It’s news to me that personal protective clothing (PPE) is essential when cycling. Oh I might want to wear it if I’m going fast down hills, but arguing that it’s essential means that cycling is inherently dangerous and puts the onus on the cyclist to make it less so, rather than examining the wider reasons why cycling might seem or actually be dangerous.

It is commonly recognised amongst those who investigate health and safety that PPE should be a last resort, not a first one, hence this advice from NHS Scotland. PPE only protects the person wearing it whereas the hazard can be removed from everyone if it’s tackled at source. Thus the organisation argues, “PPE must always be regarded as a ‘last resort’ to protect against risks to safety and health. Engineering controls and safe systems of work must always be considered first”. In countries where cycling is viewed as normal and cyclists have clearly separate space very few of them wear helmets, because the hazardous element to cycling has been greatly reduced.
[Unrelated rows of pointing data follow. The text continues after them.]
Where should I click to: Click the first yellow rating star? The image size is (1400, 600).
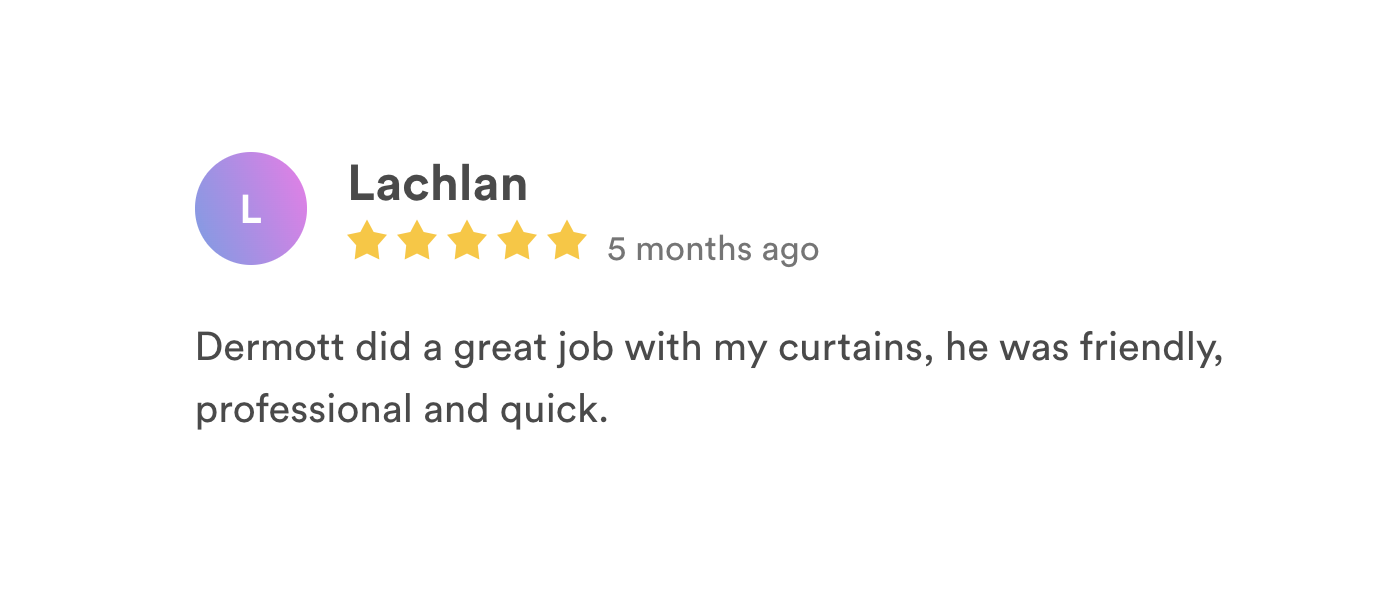click(x=367, y=241)
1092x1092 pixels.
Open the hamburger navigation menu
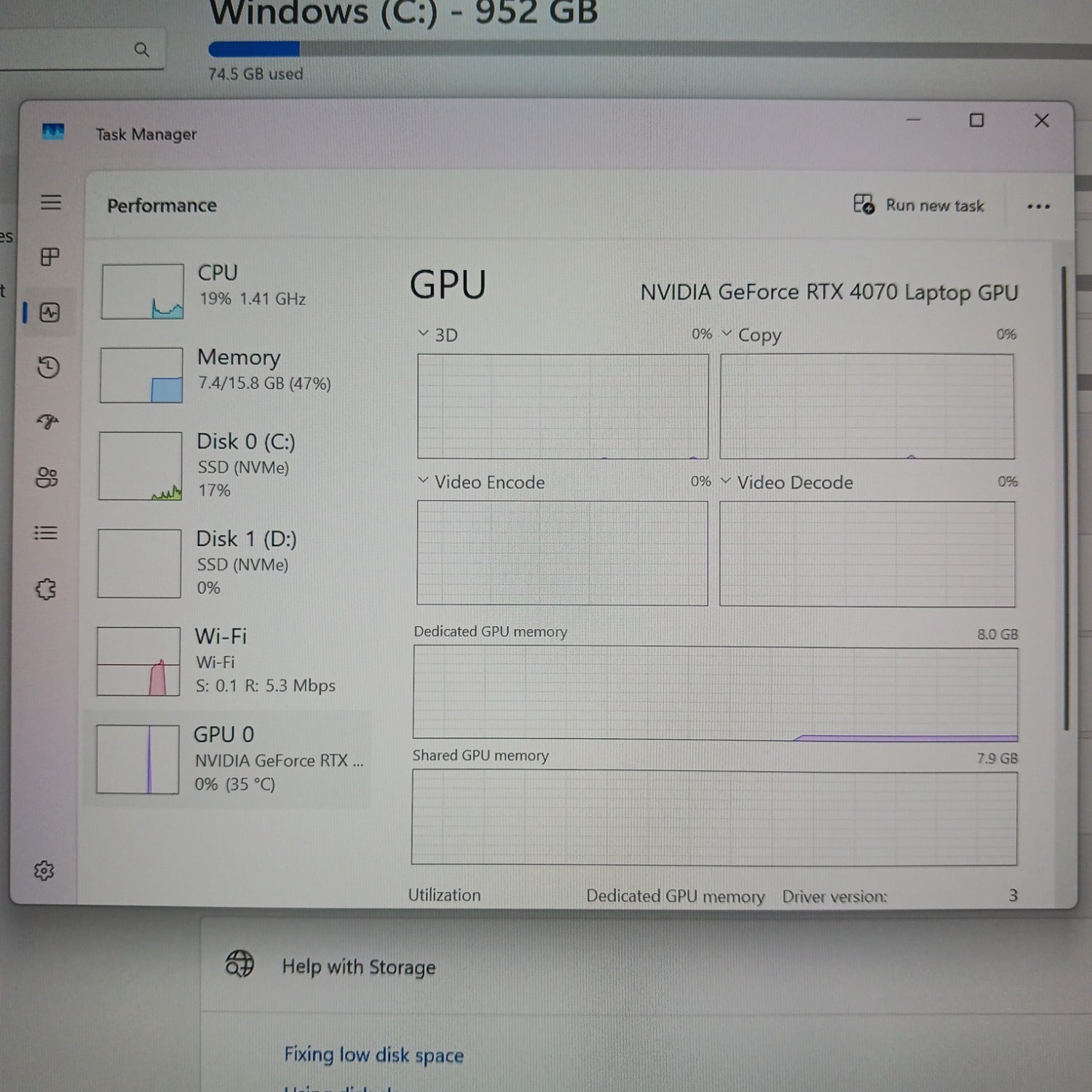pyautogui.click(x=50, y=202)
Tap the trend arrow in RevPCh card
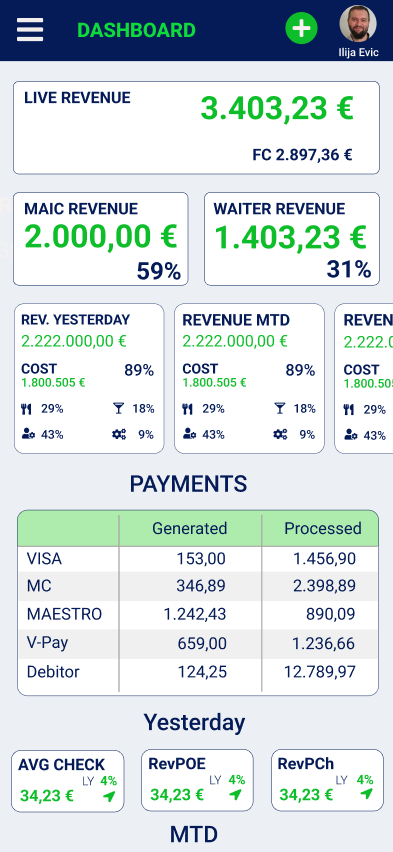 (x=366, y=794)
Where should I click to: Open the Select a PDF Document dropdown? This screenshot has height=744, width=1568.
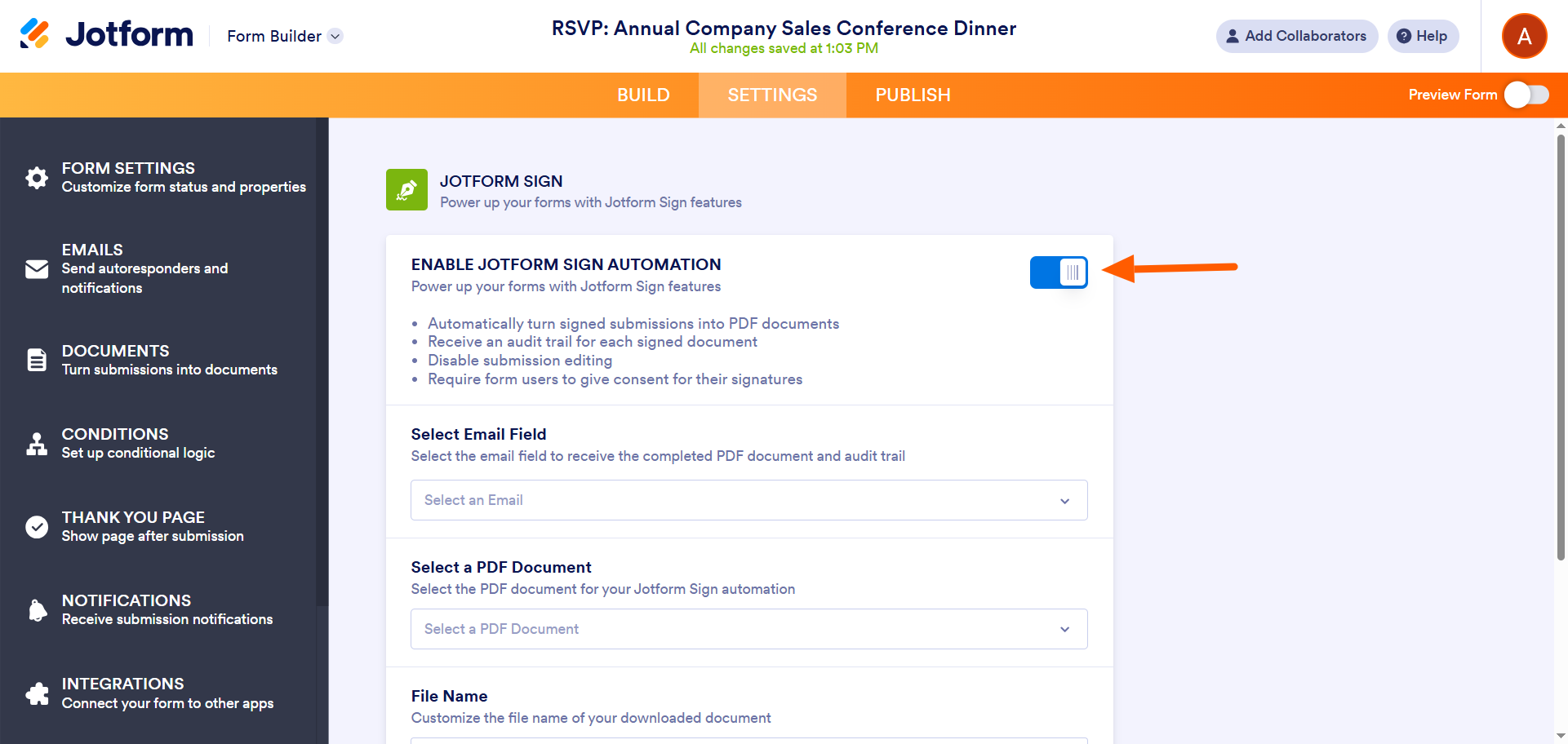pyautogui.click(x=748, y=629)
However, since the UK does have hopelessly inadequate cycling facilities, should I wear a helmet? Will it help? Well as counter-intuitive as it might sound, the jury is out on that one. And yes, I know A&E doctors will often say that someone’s life was saved by a helmet. But do they actually know that? Much as I respect the ability of those who work in such departments, there is a difference between treating an injury, and carrying out scientific tests on the best way to prevent that injury. There is evidence that in some falls helmets actually increase the chance of rotational injury.  (You can read more about rotational head injuries here and here although I warn you, it isn’t fun. Or search on “Diffuse Axonal Injury”. Such injuries are apparently very common in motor vehicle accidents). In a very detailed paper here Bruce Barcott argues that whilst helmets do a great job in a major crash, they don’t really help prevent concussion. (Unfortunately due to the ingrained belief that bike helmets work, there has been little done to improve them. In contrast, helmets for horse riders are continually researched and developed).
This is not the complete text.